- Artemisia Location within Greece
- Coordinates: 37°6′N 22°14′E﻿ / ﻿37.100°N 22.233°E
- Country: Greece
- Administrative region: Peloponnese
- Regional unit: Messenia
- Municipality: Kalamata
- Municipal unit: Kalamata

Population (2021)
- • Community: 88
- Time zone: UTC+2 (EET)
- • Summer (DST): UTC+3 (EEST)
- Vehicle registration: KM

= Artemisia, Messenia =

Artemisia (Αρτεμισία, before 1927: Τσερνίτσα - Tsernitsa) is a mountain village and a community in the municipality of Kalamata, Messenia, Greece. The community includes the small village Agios Ioannis Theologos. It is situated at 860 m above sea level.

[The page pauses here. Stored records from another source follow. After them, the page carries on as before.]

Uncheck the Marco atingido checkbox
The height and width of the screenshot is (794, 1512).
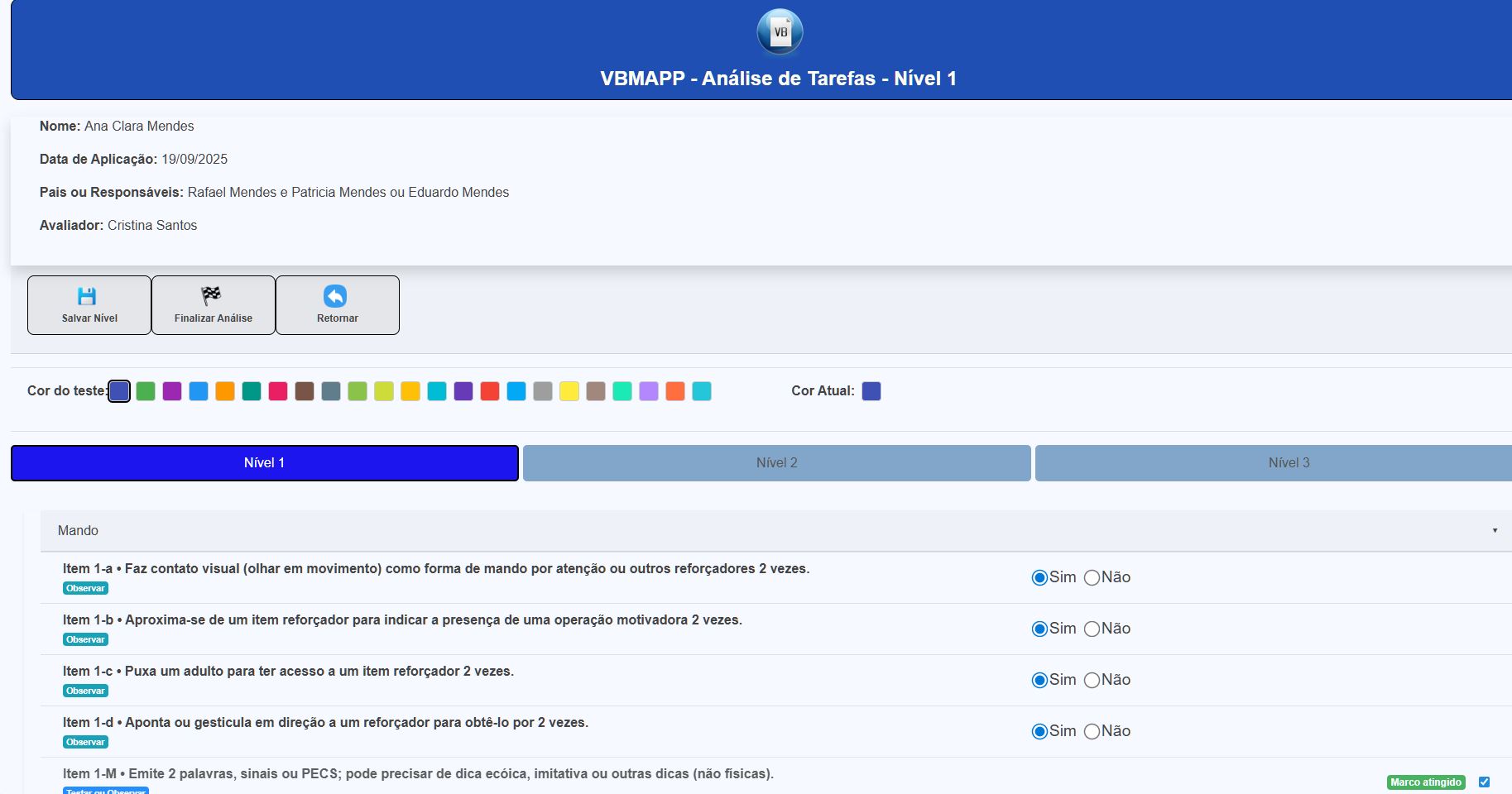[x=1484, y=782]

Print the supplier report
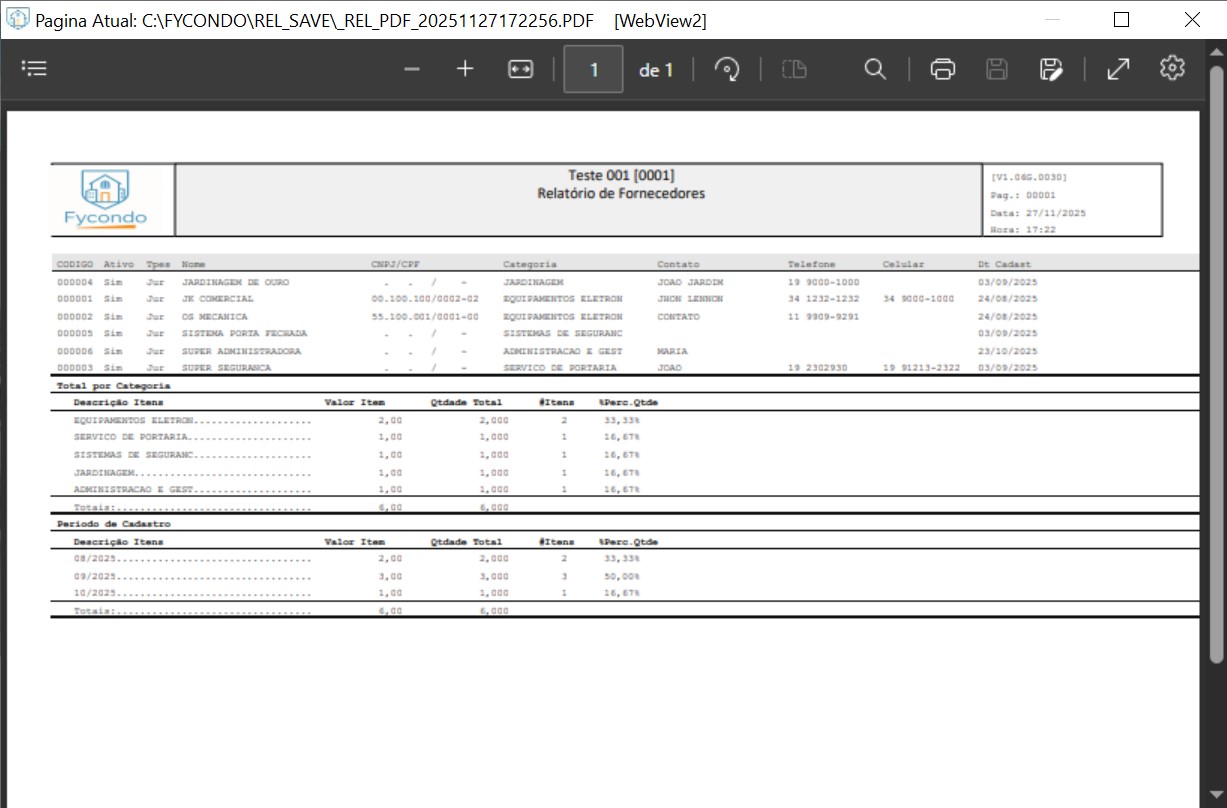[942, 69]
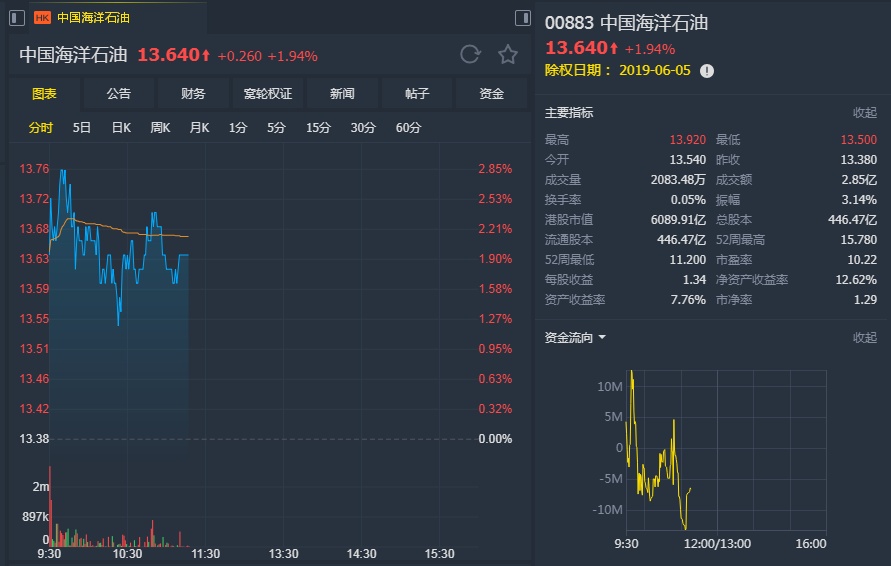The image size is (891, 566).
Task: Select the 日K chart period
Action: [x=121, y=127]
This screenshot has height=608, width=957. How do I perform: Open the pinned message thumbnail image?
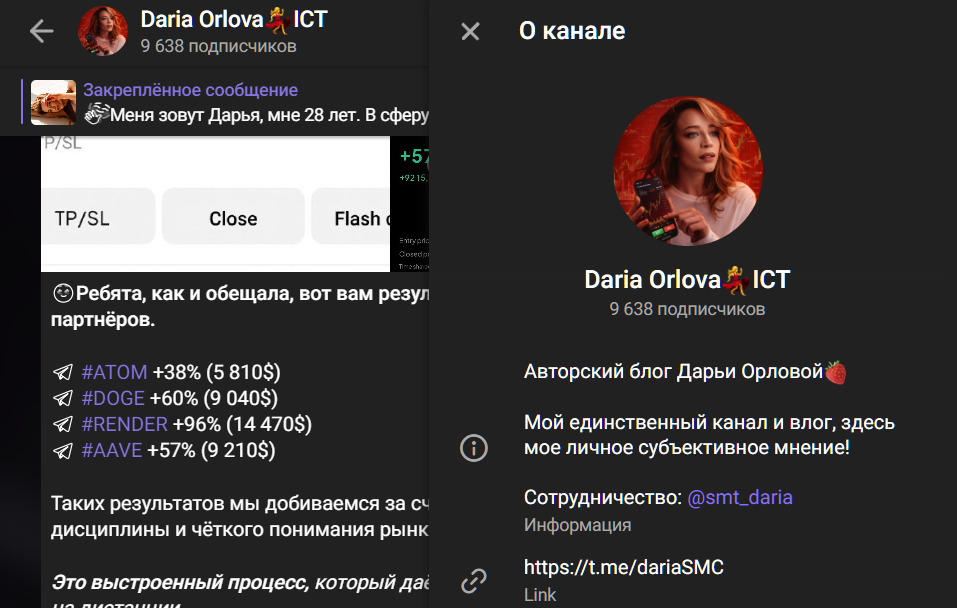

Many of its residents live there only during the summer months.

It is located in the west part of the Taygetos mountains on the EO82 road (Sparta–Kalamata–Pylos) between Kalamata and Sparta. It is 1.5 km southwest of Alagonia and 13 km northeast of Kalamata.

==Population==

| Year | Village population | Community population |
|---|---|---|
| 1981 | 240 | - |
| 1991 | 327 | 339 |
| 2001 | 291 | 310 |
| 2011 | 136 | 142 |
| 2021 | 88 | 88 |

==History==

Until 1927, the village was named Tsernitsa. From 1835 until 1912, it was part of the municipality of Alagonia. In 1912 it became an independent community, which joined the municipality of Kalamata in 1997.